Jason had sorted out a phone handset, a tape recorder, a large console studded with knobs and buttons, and enough wires to stretch across the city if placed end to end. “We don’t want to do anything right now except let the hostage takers calm down. The first thirty minutes or so of any crisis are the most dangerous.”
She crossed her arms, both chilled and impatient. “And besides, Chris isn’t here.”
Jason answered in a diplomatically even tone, “Yes.”
“Won’t the FBI use their own hostage negotiator?”
“They’ll fly one in, but you never want to disturb rapport once it’s been established. So if Chris has already opened negotiations, they’ll leave him in place and the FBI negotiator will be the secondary. I just hope it isn’t Laura.” He rummaged through a plastic bin and came up with an electrical adapter and a book, which he thrust into Theresa’s hands. “This is Chris’s.”

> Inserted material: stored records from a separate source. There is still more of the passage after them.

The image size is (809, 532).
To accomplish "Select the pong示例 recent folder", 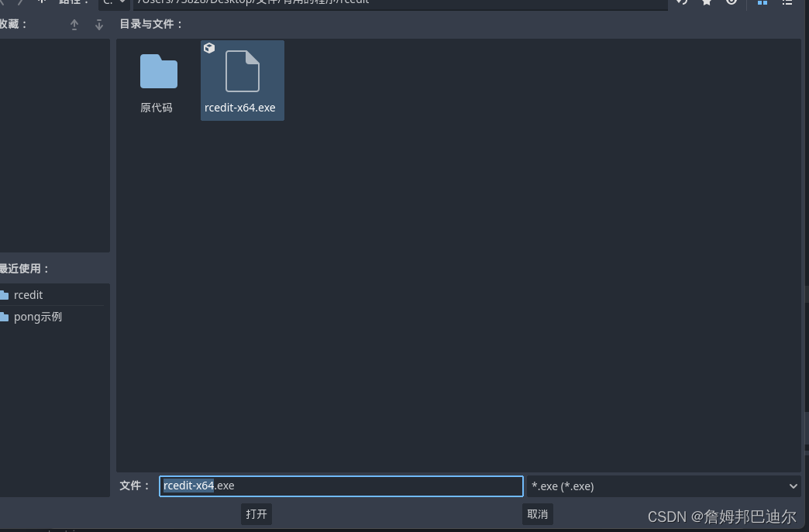I will tap(38, 316).
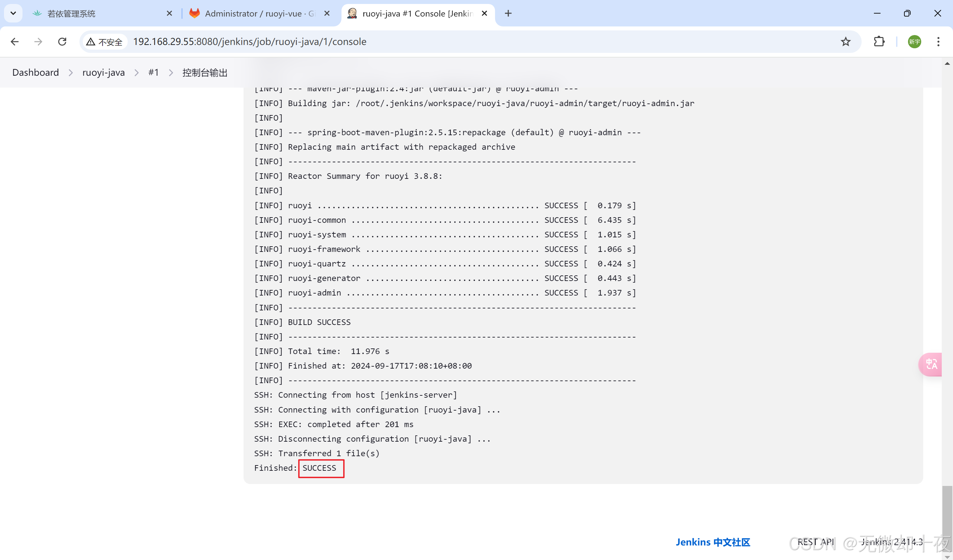This screenshot has width=953, height=560.
Task: Expand chevron after Dashboard breadcrumb
Action: 71,73
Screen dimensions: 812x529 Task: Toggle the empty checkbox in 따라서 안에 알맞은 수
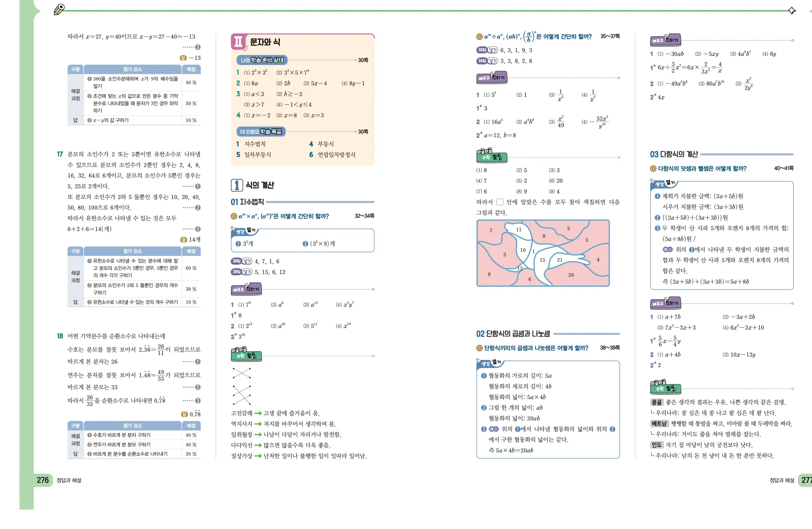[x=500, y=202]
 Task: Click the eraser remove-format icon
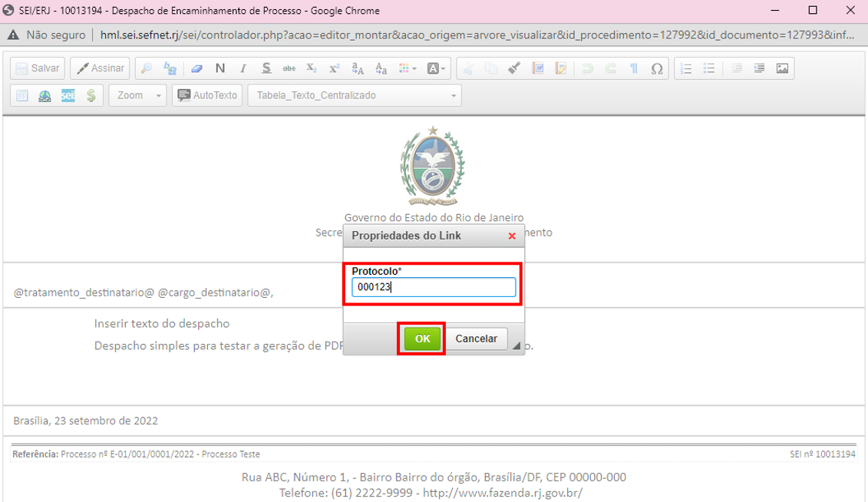pos(196,68)
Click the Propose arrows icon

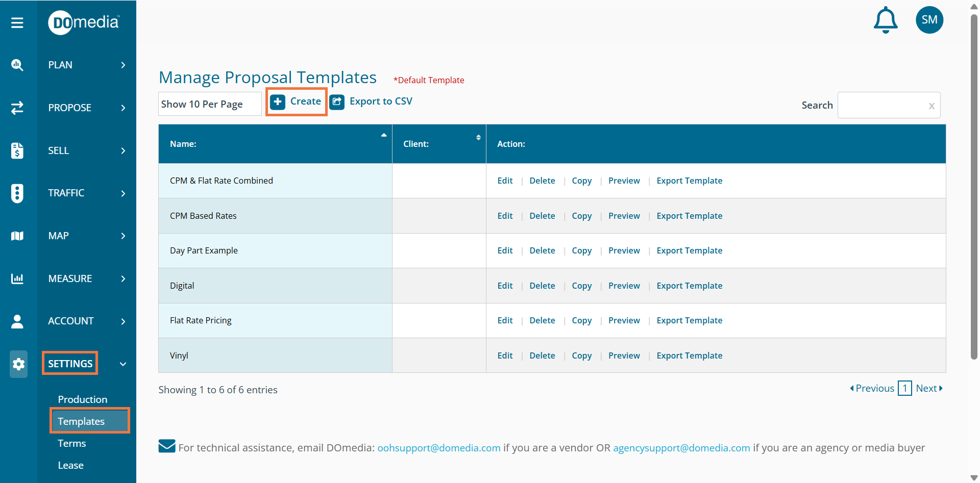point(17,108)
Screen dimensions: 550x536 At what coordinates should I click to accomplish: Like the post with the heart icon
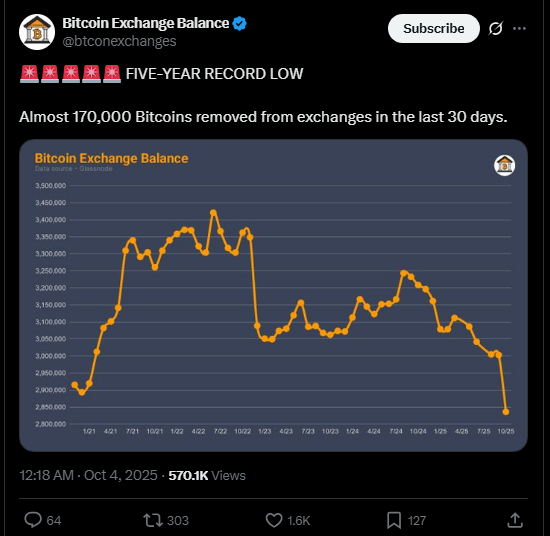pyautogui.click(x=274, y=520)
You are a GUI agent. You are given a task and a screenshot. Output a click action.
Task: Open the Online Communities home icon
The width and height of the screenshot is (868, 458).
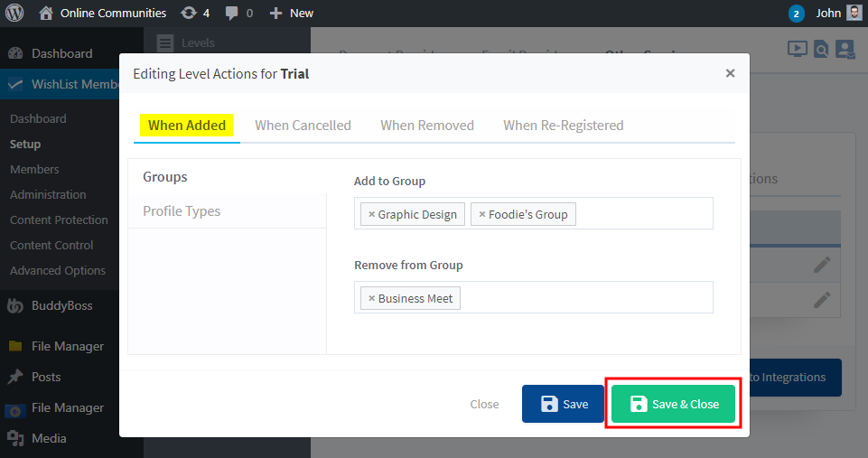(x=46, y=13)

She examined the glossy cover. Secrets of Hostage Negotiation by Christopher Cavanaugh. The artwork featured a ninjalike warrior with an automatic rifle, and she wondered if he was supposed to be the good guy or the bad guy. Either way it seemed more scary than comforting. She glanced up at Jason, whose proud smile turned sheepish.

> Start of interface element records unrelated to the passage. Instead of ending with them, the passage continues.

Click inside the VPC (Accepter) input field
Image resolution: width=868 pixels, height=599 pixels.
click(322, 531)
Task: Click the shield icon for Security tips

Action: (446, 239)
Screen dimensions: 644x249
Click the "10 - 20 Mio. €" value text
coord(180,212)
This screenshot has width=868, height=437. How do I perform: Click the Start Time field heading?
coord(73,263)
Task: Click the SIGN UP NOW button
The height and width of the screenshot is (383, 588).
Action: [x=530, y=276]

“Officer Patrick told me about your fiancé, and… I just thought you might want to see that Chris has a lot of credentials. He knows what he’s doing.”
“Thank you.” She didn’t know what else to say and told herself that if Chris Cavanaugh was savvy enough to get published, he would be savvy enough to get Paul out alive. He would be.
Jason returned to the electrical cords, and she opened to a page at random. Chapter 11 began, “The hostage taker will agree to surrender only if he trusts you, trusts you more than his mother or his best friend or even himself. The quickest way to get him to this level of trust is to give him something he didn’t think anyone could give him. This will be different for everyone. It can be as small as a compliment, as average as a perfectly baked pizza, or as unique as the cremains of his childhood buddy’s pet dog. Do this and you might as well call your wife and tell her to start dinner.”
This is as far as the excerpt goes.